Madani menemukan provinsi dengan kerentanan kebakaran hutan dan lahan tertinggi tahun ini yang juga memiliki kewaspadaan Covid-19 yang tinggi. Provinsi tersebut adalah Sumatera Utara, Kalimantan Tengah, Sumatera Selatan, dan Jambi.
Kepala Badan Nasional Penanggulangan Bencana (BNPB) Doni Monardo mengatakan, sebagian besar kebakaran lahan terjadi karena ulah manusia. Menghadapi kebakaran lahan tahun ini berbeda dengan tahun sebelumnya karena tahun ini ada Covid-19.
”Perlu ada upaya serius dan lebih optimal untuk menyampaikan kepada seluruh masyarakat. Jangan ada yang membiarkan terjadinya kebakaran,” ucap Doni.
Fokus BNPB tahun ini lebih banyak turun langsung ke unsur-unsur masyarakat untuk mencegah kebakaran hutan dan lahan. Pencegahan kebakaran hutan dan lahan merupakan langkah terbaik.
Pencegahan
Gubernur Kalimantan Barat Sutarmidji mengatakan, upaya pencegahan karhutla dilakukan melalui program desa mandiri. Dalam indeks desa membangun (IDM) ada dimensi ketahanan lingkungan. ”Pada dimensi ketahanan lingkungan itu, upaya pencegahan kebakaran lahan bisa dilakukan di level desa,” ujarnya.

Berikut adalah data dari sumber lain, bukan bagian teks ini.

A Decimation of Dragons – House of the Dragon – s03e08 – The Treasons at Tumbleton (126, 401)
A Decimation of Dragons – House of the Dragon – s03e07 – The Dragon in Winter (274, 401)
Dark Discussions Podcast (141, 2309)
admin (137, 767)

Dalam dimensi ketahanan lingkungan bahkan diukur dari ada atau tidaknya pencemaran udara di suatu desa. Selain itu, potensi rawan bencana dan tanggap bencana juga bagian dari hal itu.
Dari perkembangan IDM setiap desa, bisa diprediksi potensi karhutla. Jika dimensi ketahanan ekonomi di suatu desa rendah, tetapi dimensi ketahanan lingkungannya tinggi, perlu diwaspadai karena ada potensi kerusakan pada lingkungan. ”Artinya, ada potensi kerusakan lingkungan di sana,” ungkap Sutarmidji.

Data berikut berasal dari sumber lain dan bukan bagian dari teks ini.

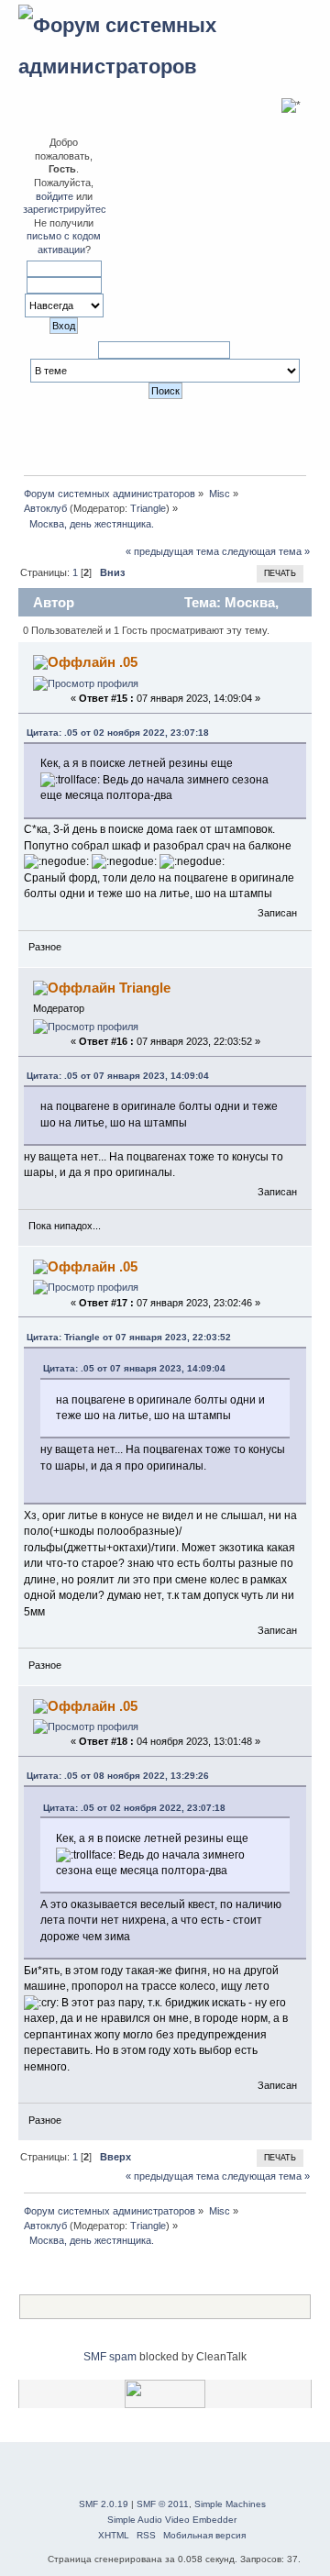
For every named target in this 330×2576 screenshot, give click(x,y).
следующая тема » (266, 551)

Desa mandiri dinilai bisa efektif sebagai salah satu upaya pencegahan kebakaran lahan karena komprehensif menjawab masalah di desa, termasuk kebakaran lahan. Pendamping desa memantau perkembangan desa.
Pada 2018 hanya ada satu desa mandiri dari 2.031 total desa di Kalbar. Pada 2019 sudah ada 87 desa mandiri. Pada 2020 ada 214 desa mandiri, 332 desa maju, 907 desa berkembang, 566 desa tertinggal, dan 12 desa sangat tertinggal.
Pantauan Kompas, dalam beberapa hari ini, meskipun ada titik panas, belum ada kabut asap. Jumlah titik panas menurun. Berdasarkan laporan Lembaga Penerbangan dan Antariksa Nasional (Lapan) sejak Rabu (12/8/2020) pukul 07.00 hingga Kamis (13/8/2020) pukul 07.00 di Kalbar terdapat 258 titik panas. Jumlah titik panas tersebut jauh berkurang dari hari sebelumnya yang mencapai ribuan.
Kemudian, terkait perkembangan Covid-19, berdasarkan data dari Satuan Tugas Nasional hingga Kamis, 13 Agustus, secara kumulatif terdapat 439 kasus konfirmasi di Kalbar. Sebanyak 395 di antaranya sudah sembuh dan empat orang meninggal.